#### Aim
Copy the lines from the first one through the line containing "Screen dimensions: 1456x819 point(27,433)", swapping "Firmware tab" for "Network tab" and leaving everything else unchanged.

#### Source material
___

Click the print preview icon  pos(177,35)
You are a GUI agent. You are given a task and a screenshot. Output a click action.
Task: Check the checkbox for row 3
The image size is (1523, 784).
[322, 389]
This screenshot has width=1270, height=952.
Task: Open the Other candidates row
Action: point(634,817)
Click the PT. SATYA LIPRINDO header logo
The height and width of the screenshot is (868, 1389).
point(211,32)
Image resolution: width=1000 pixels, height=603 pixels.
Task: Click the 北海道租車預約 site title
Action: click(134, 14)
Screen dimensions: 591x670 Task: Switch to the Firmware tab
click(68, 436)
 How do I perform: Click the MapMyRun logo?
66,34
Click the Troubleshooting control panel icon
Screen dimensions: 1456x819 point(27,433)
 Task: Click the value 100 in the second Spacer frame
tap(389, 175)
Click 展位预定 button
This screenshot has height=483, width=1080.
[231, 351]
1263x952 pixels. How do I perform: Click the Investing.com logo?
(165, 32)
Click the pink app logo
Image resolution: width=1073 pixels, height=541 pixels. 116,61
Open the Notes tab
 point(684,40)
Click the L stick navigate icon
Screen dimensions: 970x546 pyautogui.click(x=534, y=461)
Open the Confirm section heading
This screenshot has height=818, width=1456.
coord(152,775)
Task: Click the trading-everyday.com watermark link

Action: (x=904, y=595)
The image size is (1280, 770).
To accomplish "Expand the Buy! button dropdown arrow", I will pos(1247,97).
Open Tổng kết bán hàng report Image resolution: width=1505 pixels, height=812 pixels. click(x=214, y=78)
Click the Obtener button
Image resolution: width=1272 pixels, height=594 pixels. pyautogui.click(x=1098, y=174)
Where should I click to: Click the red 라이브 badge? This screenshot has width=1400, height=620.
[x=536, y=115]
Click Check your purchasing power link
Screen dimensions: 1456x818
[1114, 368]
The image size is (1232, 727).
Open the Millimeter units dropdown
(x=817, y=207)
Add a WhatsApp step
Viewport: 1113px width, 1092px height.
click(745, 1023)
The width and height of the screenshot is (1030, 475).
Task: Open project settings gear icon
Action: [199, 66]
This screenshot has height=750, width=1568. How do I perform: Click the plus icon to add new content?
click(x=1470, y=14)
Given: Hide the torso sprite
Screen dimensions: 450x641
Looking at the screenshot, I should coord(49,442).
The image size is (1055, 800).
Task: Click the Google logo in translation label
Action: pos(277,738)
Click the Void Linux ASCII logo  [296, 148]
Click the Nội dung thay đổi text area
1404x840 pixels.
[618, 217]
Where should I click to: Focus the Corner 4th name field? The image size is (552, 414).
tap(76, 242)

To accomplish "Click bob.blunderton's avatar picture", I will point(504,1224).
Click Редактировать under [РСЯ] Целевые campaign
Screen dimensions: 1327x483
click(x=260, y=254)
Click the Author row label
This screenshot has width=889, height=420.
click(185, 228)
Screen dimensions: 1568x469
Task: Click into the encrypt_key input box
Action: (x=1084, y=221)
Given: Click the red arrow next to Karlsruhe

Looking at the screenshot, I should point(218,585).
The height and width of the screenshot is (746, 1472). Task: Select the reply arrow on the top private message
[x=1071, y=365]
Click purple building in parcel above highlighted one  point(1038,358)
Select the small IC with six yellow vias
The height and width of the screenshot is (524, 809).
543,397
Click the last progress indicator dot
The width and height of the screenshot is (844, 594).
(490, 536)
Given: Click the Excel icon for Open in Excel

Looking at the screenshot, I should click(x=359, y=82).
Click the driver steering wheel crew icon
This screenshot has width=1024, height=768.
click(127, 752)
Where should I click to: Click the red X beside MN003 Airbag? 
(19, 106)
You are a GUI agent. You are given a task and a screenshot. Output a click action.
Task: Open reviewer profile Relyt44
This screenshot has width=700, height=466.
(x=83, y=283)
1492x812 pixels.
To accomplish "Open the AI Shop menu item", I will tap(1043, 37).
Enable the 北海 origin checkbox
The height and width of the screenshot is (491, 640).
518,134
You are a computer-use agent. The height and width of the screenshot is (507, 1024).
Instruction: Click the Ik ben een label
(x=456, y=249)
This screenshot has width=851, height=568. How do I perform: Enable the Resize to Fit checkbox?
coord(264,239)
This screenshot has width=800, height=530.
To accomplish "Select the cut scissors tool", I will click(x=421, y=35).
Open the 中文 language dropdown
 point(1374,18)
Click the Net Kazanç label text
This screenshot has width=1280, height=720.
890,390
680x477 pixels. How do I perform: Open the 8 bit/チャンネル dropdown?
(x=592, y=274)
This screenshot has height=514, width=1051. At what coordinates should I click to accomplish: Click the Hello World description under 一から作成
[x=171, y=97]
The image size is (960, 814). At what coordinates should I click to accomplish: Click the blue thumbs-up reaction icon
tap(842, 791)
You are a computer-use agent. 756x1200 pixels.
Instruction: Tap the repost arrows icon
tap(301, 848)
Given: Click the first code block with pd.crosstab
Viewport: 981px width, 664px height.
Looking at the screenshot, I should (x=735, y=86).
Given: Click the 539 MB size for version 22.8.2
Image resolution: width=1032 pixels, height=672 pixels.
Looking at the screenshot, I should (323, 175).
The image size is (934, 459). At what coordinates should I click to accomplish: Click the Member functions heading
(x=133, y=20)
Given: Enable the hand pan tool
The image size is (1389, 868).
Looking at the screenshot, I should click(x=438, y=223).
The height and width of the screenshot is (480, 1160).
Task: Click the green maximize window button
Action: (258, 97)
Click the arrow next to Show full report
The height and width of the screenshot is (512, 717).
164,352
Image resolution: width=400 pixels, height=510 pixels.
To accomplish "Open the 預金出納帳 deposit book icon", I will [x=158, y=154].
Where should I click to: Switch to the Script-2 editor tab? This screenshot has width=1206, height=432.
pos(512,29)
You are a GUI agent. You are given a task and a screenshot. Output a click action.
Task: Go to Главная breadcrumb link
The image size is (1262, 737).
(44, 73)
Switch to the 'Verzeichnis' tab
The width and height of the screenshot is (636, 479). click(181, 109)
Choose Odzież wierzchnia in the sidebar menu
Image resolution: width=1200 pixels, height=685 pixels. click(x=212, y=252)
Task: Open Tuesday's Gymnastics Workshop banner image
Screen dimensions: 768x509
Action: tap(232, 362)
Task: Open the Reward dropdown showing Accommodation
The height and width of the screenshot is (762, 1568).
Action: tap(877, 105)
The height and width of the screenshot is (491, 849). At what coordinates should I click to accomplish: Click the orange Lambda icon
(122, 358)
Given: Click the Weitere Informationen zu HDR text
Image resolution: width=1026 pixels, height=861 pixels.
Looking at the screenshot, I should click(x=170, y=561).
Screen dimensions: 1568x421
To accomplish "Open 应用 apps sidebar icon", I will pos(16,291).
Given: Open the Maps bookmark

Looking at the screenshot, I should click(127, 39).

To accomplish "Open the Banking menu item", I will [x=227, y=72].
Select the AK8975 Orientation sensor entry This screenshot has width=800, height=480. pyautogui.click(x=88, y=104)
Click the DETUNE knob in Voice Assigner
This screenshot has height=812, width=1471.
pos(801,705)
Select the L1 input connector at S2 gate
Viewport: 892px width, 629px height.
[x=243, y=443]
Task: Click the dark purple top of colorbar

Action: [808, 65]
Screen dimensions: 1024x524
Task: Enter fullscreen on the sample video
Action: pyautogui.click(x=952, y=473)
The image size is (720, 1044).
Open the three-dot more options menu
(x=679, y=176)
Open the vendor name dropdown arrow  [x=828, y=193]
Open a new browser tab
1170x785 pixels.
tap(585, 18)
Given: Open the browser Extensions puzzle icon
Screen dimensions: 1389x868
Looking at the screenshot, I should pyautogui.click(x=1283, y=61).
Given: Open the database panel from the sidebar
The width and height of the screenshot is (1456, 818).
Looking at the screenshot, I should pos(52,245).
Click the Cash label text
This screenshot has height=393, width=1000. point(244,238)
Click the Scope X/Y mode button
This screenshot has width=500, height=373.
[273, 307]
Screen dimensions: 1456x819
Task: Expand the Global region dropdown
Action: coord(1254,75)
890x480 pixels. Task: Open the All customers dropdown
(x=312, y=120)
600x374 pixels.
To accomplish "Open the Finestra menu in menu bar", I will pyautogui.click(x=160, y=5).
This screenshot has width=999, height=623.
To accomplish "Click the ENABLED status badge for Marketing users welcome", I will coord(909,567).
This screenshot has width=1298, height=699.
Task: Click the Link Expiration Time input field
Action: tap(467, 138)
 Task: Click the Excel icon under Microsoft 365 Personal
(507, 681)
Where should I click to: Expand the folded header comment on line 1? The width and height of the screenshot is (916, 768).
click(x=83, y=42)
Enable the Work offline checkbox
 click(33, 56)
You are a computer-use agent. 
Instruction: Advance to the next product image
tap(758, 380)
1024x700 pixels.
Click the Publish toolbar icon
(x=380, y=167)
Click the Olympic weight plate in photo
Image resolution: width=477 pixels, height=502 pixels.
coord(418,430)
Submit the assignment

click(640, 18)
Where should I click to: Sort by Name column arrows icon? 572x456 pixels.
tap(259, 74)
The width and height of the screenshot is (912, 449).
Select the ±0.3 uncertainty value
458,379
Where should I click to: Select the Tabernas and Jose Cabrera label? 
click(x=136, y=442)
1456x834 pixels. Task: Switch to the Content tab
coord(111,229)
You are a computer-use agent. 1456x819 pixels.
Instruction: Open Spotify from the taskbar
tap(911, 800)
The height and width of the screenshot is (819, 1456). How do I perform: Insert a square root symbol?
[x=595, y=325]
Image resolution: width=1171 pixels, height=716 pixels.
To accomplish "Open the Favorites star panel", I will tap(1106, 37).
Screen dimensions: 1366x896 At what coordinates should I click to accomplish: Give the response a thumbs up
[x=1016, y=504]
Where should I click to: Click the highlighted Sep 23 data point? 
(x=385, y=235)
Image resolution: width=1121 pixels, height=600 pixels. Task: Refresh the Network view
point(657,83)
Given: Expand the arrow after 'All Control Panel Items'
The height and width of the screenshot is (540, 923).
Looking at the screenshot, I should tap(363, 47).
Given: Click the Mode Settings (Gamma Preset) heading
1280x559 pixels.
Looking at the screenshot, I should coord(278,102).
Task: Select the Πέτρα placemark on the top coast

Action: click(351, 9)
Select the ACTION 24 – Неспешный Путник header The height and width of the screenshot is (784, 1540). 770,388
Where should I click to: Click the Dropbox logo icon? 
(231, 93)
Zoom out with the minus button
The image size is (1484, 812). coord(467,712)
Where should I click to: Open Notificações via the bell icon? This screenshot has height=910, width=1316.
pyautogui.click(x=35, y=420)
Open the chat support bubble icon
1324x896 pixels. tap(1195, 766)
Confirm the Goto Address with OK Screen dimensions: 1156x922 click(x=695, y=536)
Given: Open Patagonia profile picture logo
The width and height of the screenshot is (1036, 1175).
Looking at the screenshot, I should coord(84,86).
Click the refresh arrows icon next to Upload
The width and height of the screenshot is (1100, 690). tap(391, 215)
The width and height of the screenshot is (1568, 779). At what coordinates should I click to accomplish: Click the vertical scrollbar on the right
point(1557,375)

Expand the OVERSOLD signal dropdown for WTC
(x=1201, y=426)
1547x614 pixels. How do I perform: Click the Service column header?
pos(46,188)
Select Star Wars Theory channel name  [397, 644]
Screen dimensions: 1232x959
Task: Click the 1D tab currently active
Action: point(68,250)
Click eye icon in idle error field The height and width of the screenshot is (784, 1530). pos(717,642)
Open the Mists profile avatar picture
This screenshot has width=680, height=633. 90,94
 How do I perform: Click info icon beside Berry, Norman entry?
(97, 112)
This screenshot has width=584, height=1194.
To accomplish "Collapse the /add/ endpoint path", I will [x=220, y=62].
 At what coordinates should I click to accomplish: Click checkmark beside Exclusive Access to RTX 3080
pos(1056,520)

___

#### Full answer
Click the print preview icon  pos(177,35)
You are a GUI agent. You are given a task and a screenshot. Output a click action.
Task: Check the checkbox for row 3
The image size is (1523, 784).
[322, 389]
This screenshot has width=1270, height=952.
Task: Open the Other candidates row
Action: point(634,817)
Click the PT. SATYA LIPRINDO header logo
The height and width of the screenshot is (868, 1389).
point(211,32)
Image resolution: width=1000 pixels, height=603 pixels.
Task: Click the 北海道租車預約 site title
Action: click(134, 14)
Screen dimensions: 591x670 Task: Switch to the Network tab
click(68, 436)
 How do I perform: Click the MapMyRun logo?
66,34
Click the Troubleshooting control panel icon
Screen dimensions: 1456x819 point(27,433)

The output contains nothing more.